Ambas mujeres se miraron como la primera vez, doña Azucena le dio una palmada en el hombro diciéndole en qué hospicio estaría internada hasta el día de su muerte. Le pidió visitar su casa de vez en cuando y así lo hizo por años hasta que Sarita ya no pudo ir, no por falta de ganas sino porque su edad y achaques se lo impedían. Sus hijas ya estaban casadas y con hijos. Su único varón se marchó a EUA y Elenita se había juntado con un hombre bueno, que la trataba como reina y la amaba como nadie tenía idea. Terminó una carrera profesional, trabaja en ello, es feliz y siempre recuerda a doña Azucena como una mujer amable, bondadosa, a la que una tarde una de sus hijas la azotó en la pared provocando en ella una pérdida fatal de tiempo y espacio.
FINAL
Transcurrió el tiempo, una noche al salir del trabajo, Elena le pidió a su esposo tomar ruta hacia el sur de la ciudad, quería ver de lejos la casa en donde alguna vez su madre trabajó. Al estar frente a ella se agolparon los recuerdos de su niñez y pensó si aquellos gorriones y canarios pudieron ser libres. Comenzó a llover, el agua caía cual cascada sobre su cabello largo negro, no sintió tristeza mucho menos rabia al saber que doña Azucena murió sola en el hospicio. Su deceso ocurrió mientras sus hijas y nietas visitaban Paris y su hijo moría en paz en un hospital cercano al hospicio, el cáncer había terminado con su vida. Su suerte no había sido distinta a la de su madre, murió dentro del quirófano. Su esposa no estaba con él y su hija estudiaba fuera del país. Ambas llegaron al tercer día; molestas por todos los trámites que debían de hacer. Ambos habían muerto el mismo día, nadie había ido a reconocer los cuerpos, seguían en la morgue.
La nieta de la ama de llaves le informó a Sarita acerca de la muerte de doña Azucena y su hijo Gilberto; lo dejó todo y le pidió a una de sus hijas que la llevara al velatorio. Les compraron un ramo grande de rosas rojas ataviadas de nomeolvides.

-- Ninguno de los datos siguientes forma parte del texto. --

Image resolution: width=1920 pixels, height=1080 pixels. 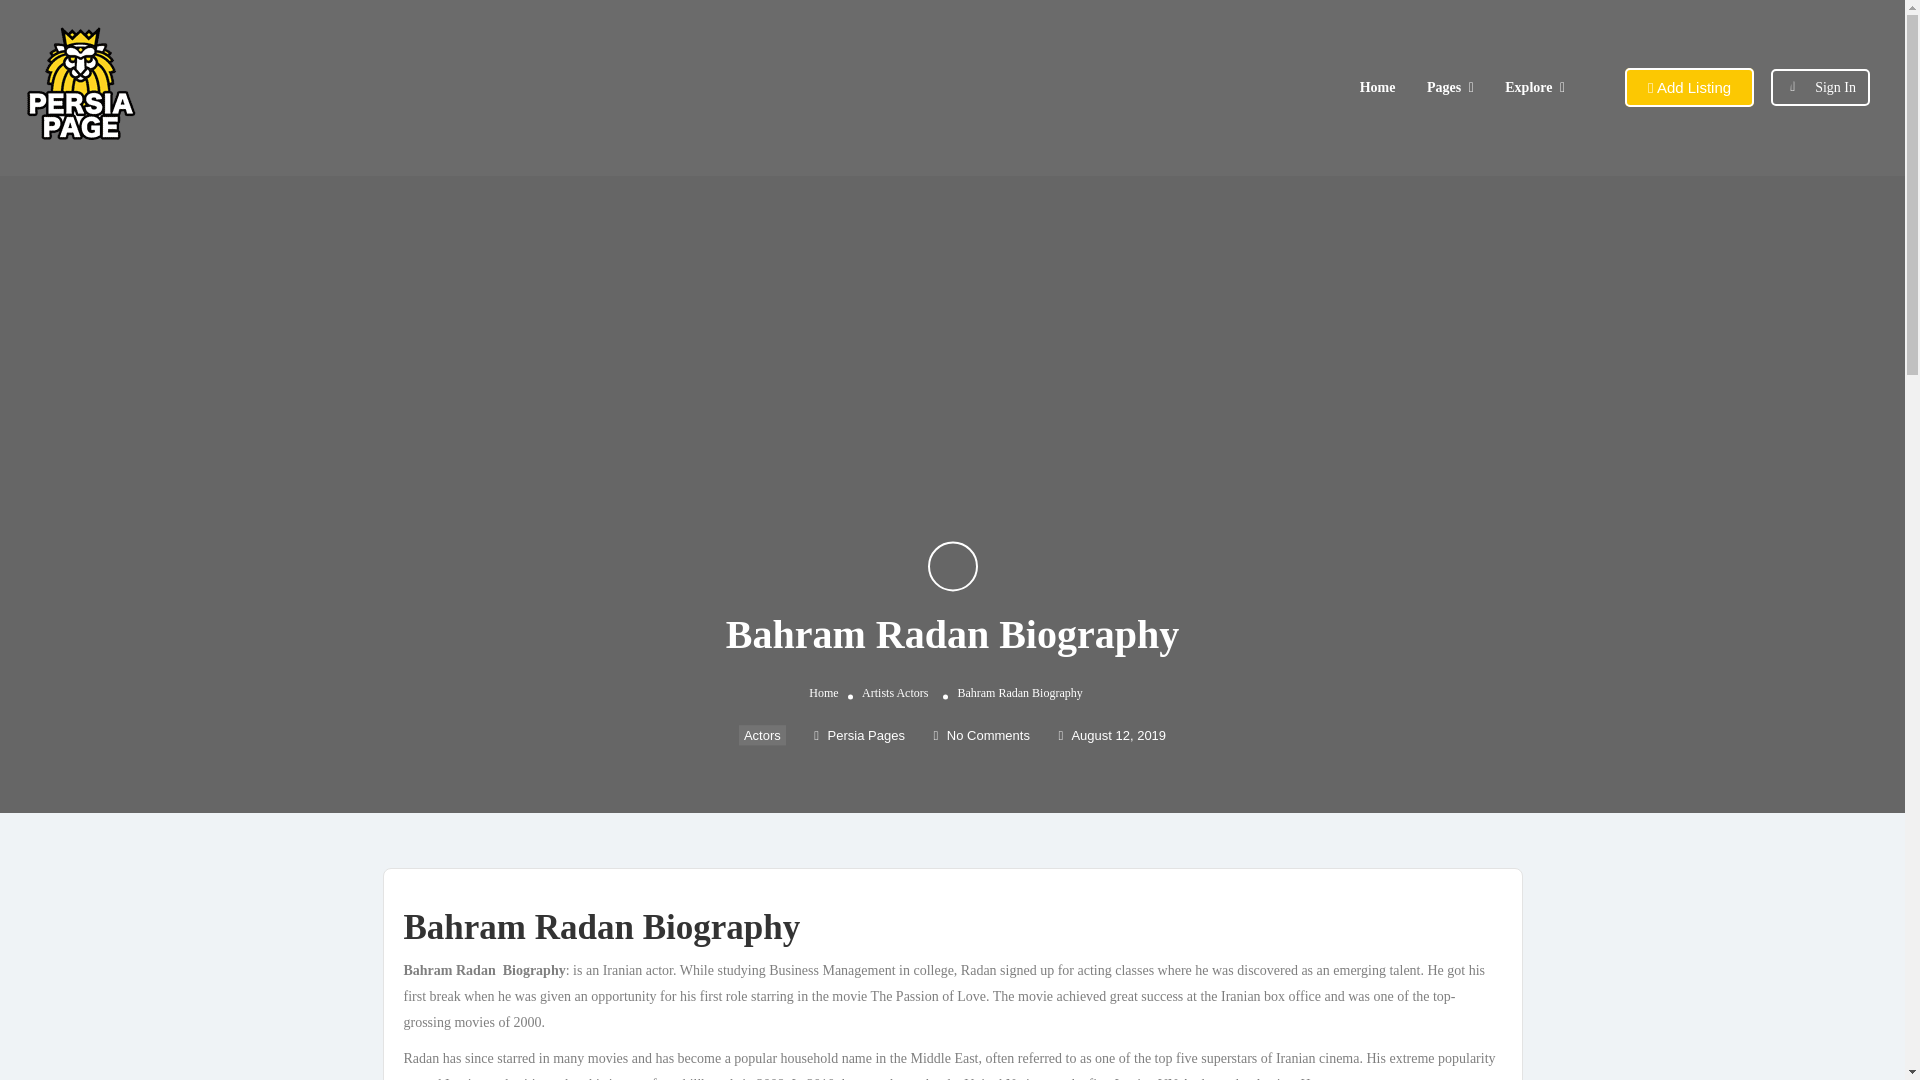 What do you see at coordinates (912, 692) in the screenshot?
I see `Actors` at bounding box center [912, 692].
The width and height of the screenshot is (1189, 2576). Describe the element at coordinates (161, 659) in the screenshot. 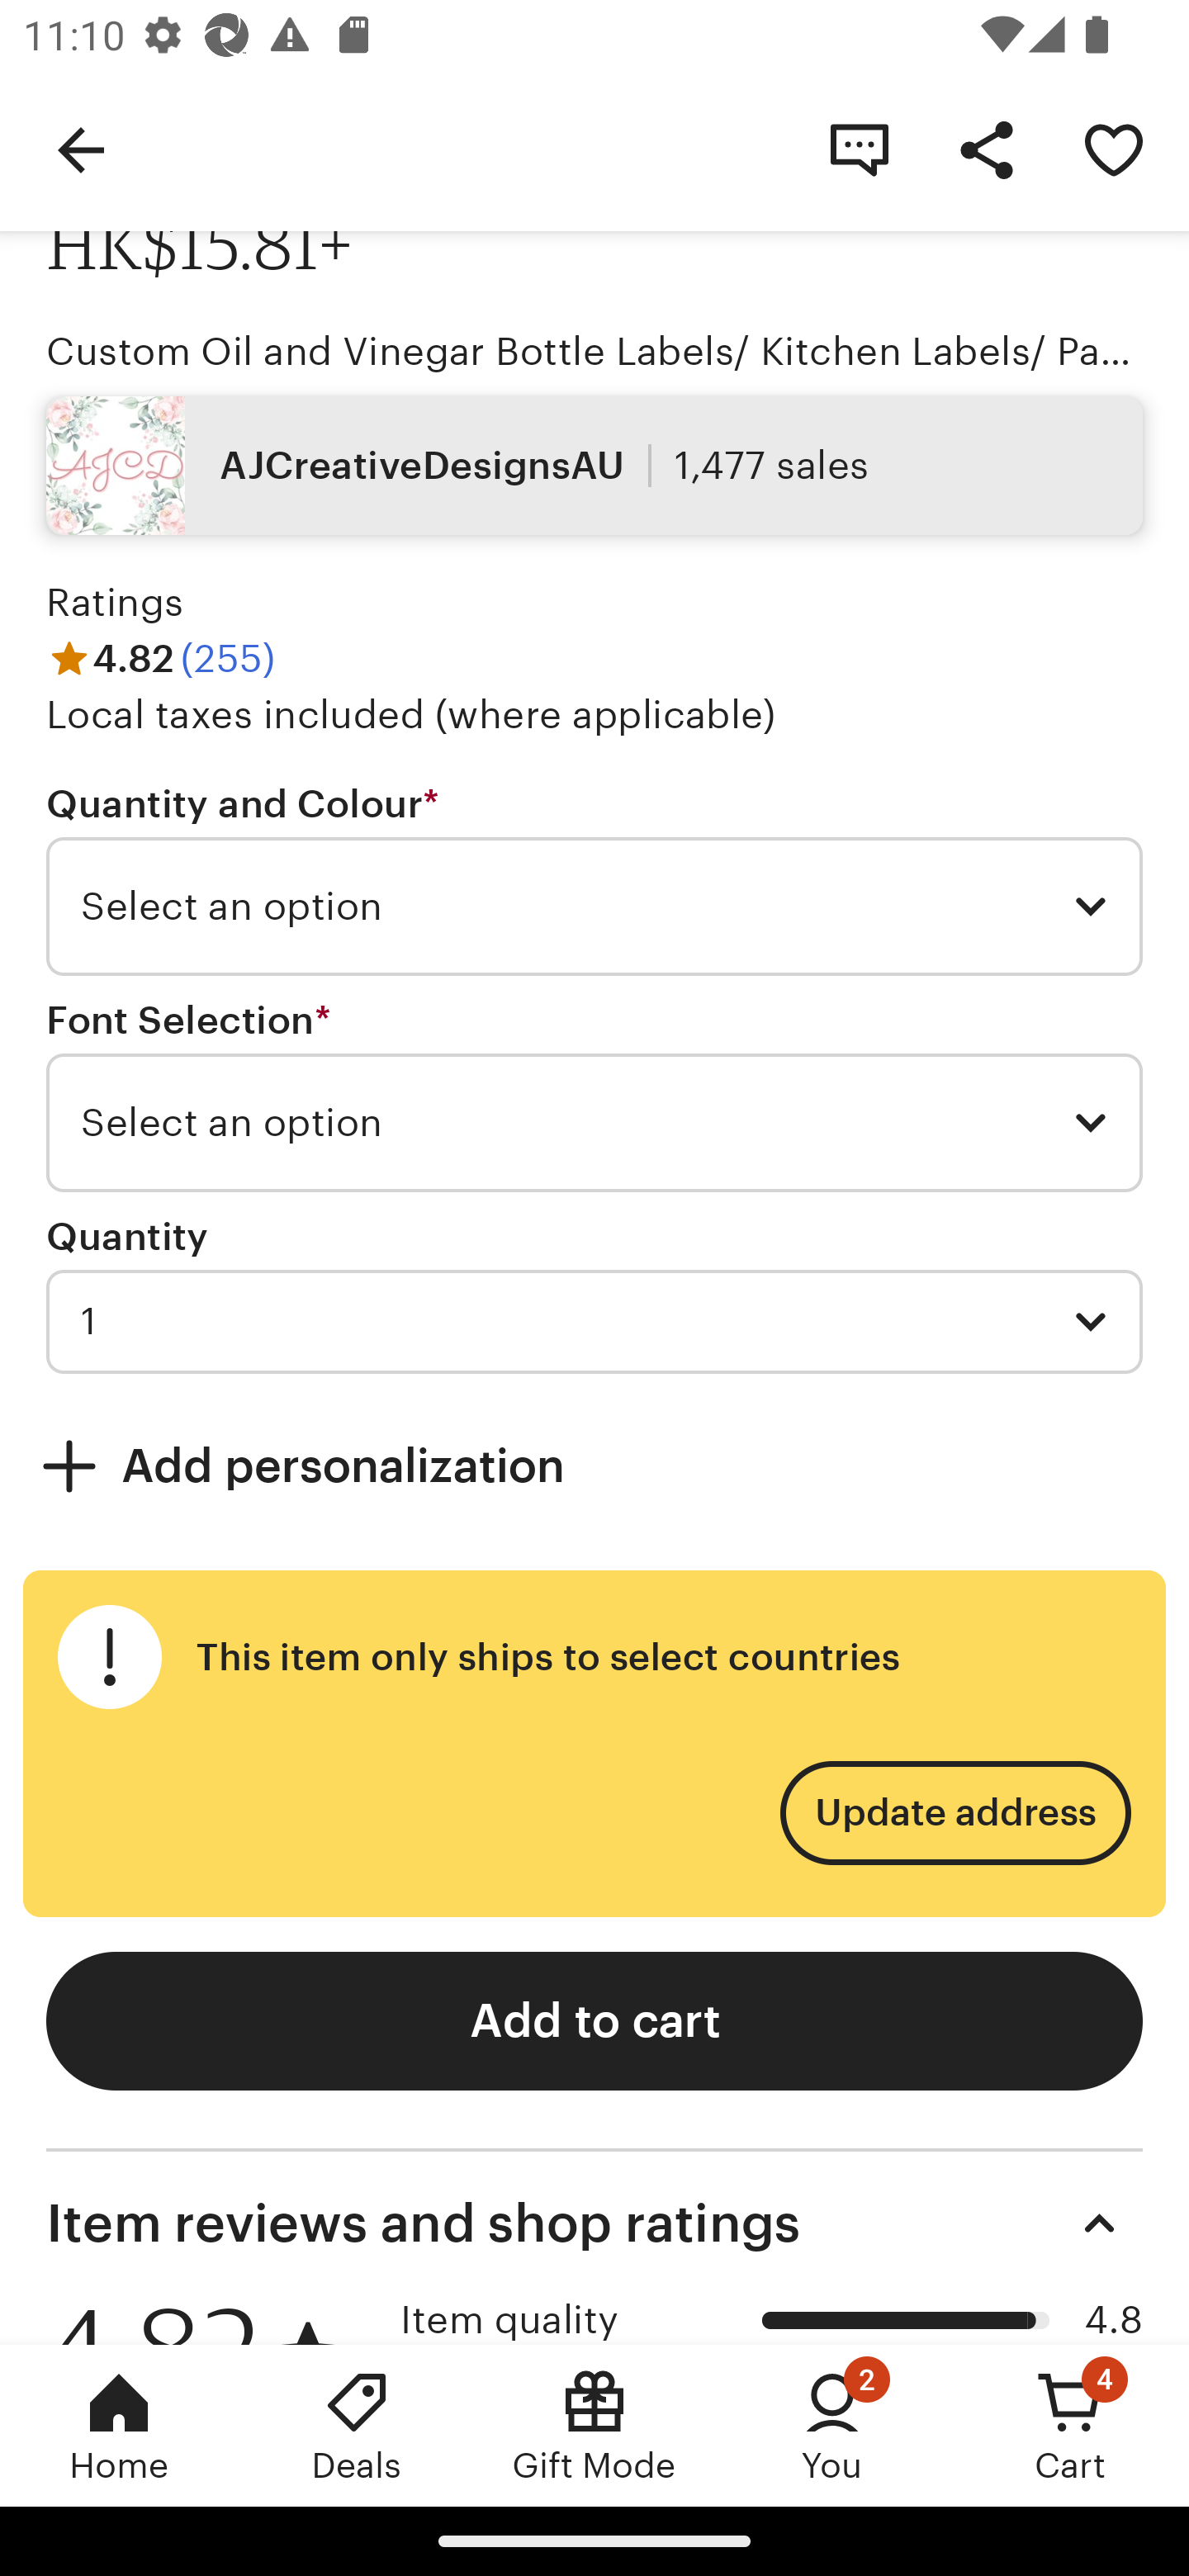

I see `4.82 (255)` at that location.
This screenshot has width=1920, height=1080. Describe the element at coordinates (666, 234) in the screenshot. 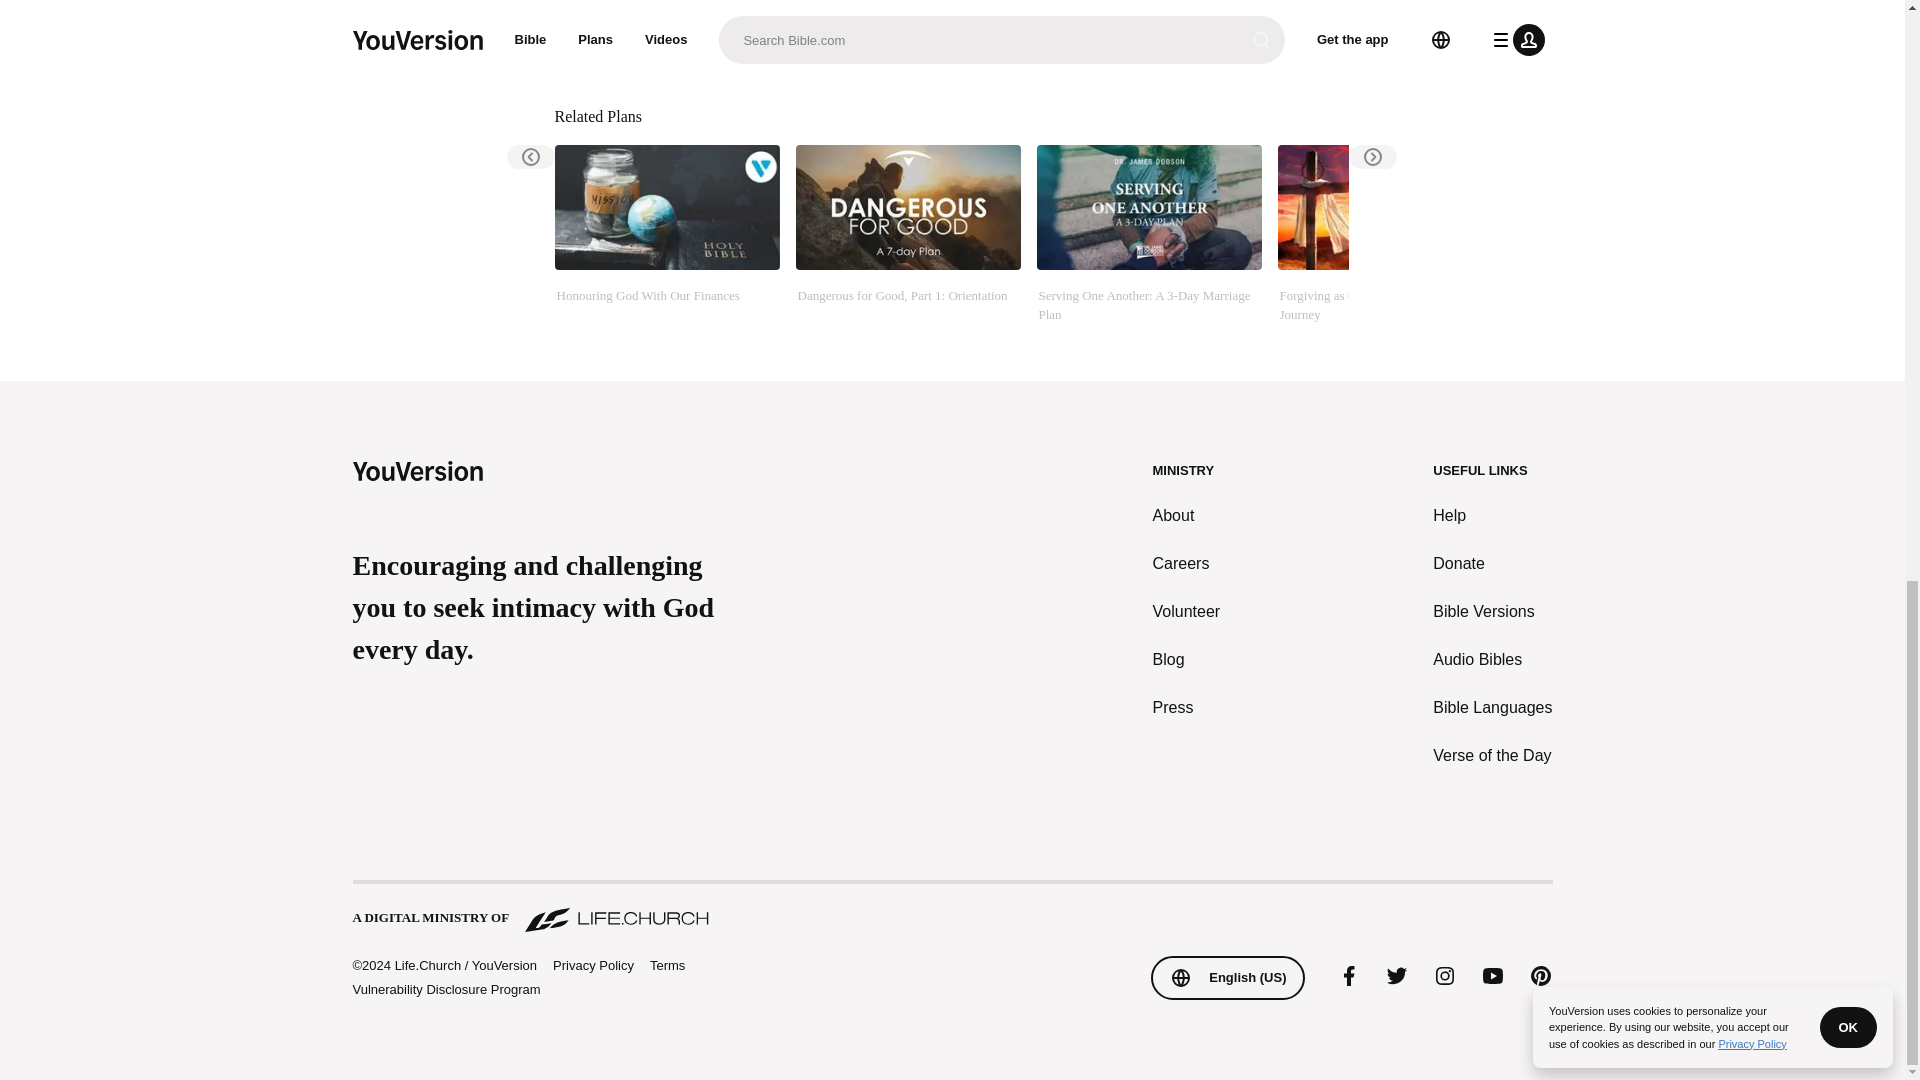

Elenita llegó por la noche, le llevó claveles y nubes.
La vida a pesar de que fue dura con cada una de ellas, les sonrió al haberse topado con doña Azucena. Lo único que tenían era agradecimiento y cariño, uno que no se olvida ni se destierra con el tiempo. Elenita no sabía quién vivía en esa casa, no le interesaba saber quiénes la habían heredado. Se percató que se encendió la luz de una de las habitaciones, era la biblioteca. Imaginó a su madre Sarita y a Azucena, mujer hermosa, inteligente, cariñosa; riendo, amando la vida.
Le voy a decir hola a un fantasma y me echaré a correr al auto –y así lo hizo-, cual niña corrió mientras el agua empapaba sus pequeños pies. Miró por última vez la casona que tantas alegrías, tristezas, llanto y carcajadas había escuchado. La alegría de aquellos dos que los abrigaron y respetaron en tiempo de heladas, siempre se mantendrían en su corazón.
¡Gracias por la lectura, sean dichosos!